On April 30, 2018, the Court of Appeal for Ontario released its decision in 1688782 Ontario Inc. v Maple Leaf Foods Inc., 2018 ONCA 407, reversing a decision granting summary judgment (in part) in favour of Mr. Sub franchisees in a class action commenced against Maple Leaf Foods Inc. following the listeria contamination of certain Maple Leaf ready-to-eat meats in 2008. The Court of Appeal’s decision makes numerous references to the Supreme Court’s decision in Deloitte & Touche v Livent (Receiver of), 2017 SCC 63, and highlights the importance of properly defining the scope of any duty of care arising from a relationship between parties.
The class action commenced on behalf of Mr. Sub franchisees alleged that Maple Leaf had: (a) negligently manufactured and supplied potentially contaminated meats; and (b) negligently represented that the supplied meats were fit for human consumption. While there was no evidence that any Mr. Sub customer was harmed by any contaminated product, the Mr. Sub franchisees alleged that they suffered economic loss arising from the reputational harm that they experienced from being publicly associated with Maple Leaf after the listeria outbreak. They claimed damages for loss of past and future sales, past and future profits, and loss of capital value and goodwill.
At first instance, the motion judge found that Maple Leaf owed a duty of care to the Mr. Sub franchisees in relation to the production, processing, sale and distribution of the ready-to-eat meats. This duty of care included the duty to supply a product fit for human consumption. In relation to the claim for negligent misrepresentations, the motion judge similarly found that Maple Leaf owed a duty of care with respect to any representations made that the ready-to-eat meats were fit for human consumption and posed no risk of harm.
The Court of Appeal held that the motion judge made three fundamental errors in her duty of care analysis. First, the motion judge erred in finding that the relationship between Maple Leaf and the Mr. Sub franchisees fell within an established category of relationships in which proximity had already been found to exist and which gave rise to a duty to supply a product fit for human consumption. After referring to the fact that the majority of the Supreme Court in Livent had warned against “an overly broad characterization of an established category of proximity which fails to consider the scope of the activity in respect of which proximity was previously recognized”, the Court of Appeal found that there were fundamental differences between this case and the cases relied upon by the motion judge. As a result, a full Anns/Cooper analysis was required to determine whether there was a duty of care.

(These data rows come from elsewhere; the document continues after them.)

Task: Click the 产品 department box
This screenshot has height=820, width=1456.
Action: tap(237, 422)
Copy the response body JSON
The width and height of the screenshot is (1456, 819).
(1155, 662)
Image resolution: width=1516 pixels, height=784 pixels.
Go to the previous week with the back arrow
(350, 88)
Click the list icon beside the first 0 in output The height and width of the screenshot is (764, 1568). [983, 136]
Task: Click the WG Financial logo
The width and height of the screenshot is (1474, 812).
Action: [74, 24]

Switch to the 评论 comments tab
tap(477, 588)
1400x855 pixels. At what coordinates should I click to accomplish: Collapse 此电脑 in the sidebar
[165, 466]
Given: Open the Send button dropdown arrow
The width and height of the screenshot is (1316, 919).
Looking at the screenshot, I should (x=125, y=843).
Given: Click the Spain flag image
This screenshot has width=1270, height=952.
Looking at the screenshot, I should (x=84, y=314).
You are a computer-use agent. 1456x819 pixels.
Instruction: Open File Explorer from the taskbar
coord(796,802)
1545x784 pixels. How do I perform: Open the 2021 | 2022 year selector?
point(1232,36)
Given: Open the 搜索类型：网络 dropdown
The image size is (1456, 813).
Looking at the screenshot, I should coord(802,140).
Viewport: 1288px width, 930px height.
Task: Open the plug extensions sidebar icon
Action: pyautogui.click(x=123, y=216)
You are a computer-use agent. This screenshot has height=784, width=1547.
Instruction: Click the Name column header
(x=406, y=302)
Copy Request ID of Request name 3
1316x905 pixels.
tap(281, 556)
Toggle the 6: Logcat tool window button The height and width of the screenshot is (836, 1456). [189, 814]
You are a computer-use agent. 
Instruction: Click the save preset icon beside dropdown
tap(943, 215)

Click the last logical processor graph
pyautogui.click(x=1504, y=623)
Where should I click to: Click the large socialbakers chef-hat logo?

Second, the motion judge erred in failing to consider the scope of the proximate relationship between the parties or the scope of any duty of care arising from it. According to the Court of Appeal, to the extent that there may be a duty to supply meat fit for human consumption, it does not extend to the damages for pure economic loss alleged by the franchisees. Writing for the Court, Fairburn J.A. stated:
 To conclude that Maple Leaf owed a duty of care in tort to the franchisees to protect them against the kinds of damages at issue on this appeal would be to enlarge the duty to safeguard the health and safety of customers by supplying fit meat to include a quite different and added duty to franchisees to protect against reputational harm. In my view, to do so would constitute an unwarranted expansion of a duty owed to one class of plaintiffs and extend it to the fundamentally different claim advanced by the franchisees. In other words, the franchisees cannot bootstrap their claim for damages for reputational loss to the different duty owed by Maple Leaf to their customers.
Third, in the context of the claim for negligent misrepresentations, the motion judge also erred in failing to consider the scope of the proximate relationship between the parties. In Livent, two factors were identified as being determinative when conducting a proximity analysis in a case of negligent misrepresentation: the defendant’s undertaking and the plaintiff’s reliance. The Court of Appeal pointed out that while Maple Leaf undoubtedly undertook to supply meat safe for human consumption by Mr. Sub customers, the purpose of this undertaking was not to protect the reputational interests of the Mr. Sub franchisees. Here, the reputational damage alleged by the franchisees was said to flow from the supply of tainted meet to others (i.e. not Mr. Sub franchisees or customers), and the recall of potentially tainted meat from Mr. Sub franchisees. Given the source of the alleged damage, the Court of Appeal found that it fell outside the scope of Maple Leaf’s undertaking to the franchisees and that the alleged injury was not reasonably foreseeable. As a result, Maple Leaf’s duty of care with respect to any representations made that the ready-to-eat meats were fit for human consumption and posed no risk of harm did not extend to the Mr. Sub franchisees’ alleged damages for pure economic loss.
The decision of the Court of Appeal in 1688782 Ontario Inc. v Maple Leaf Foods Inc.is a good reminder that there needs to be a link between the duty of care and the damages suffered. Establishing any duty of care is not sufficient. The scope of the duty of care that is alleged must be broad enough to encompass the nature of the damages claimed, and the damages claimed must flow from a breach of the duty of care as defined.The information and comments herein are for the general information of the reader and are not intended as advice or opinion to be relied upon in relation to any particular circumstances. For particular application of the law to specific situations, the reader should seek professional advice.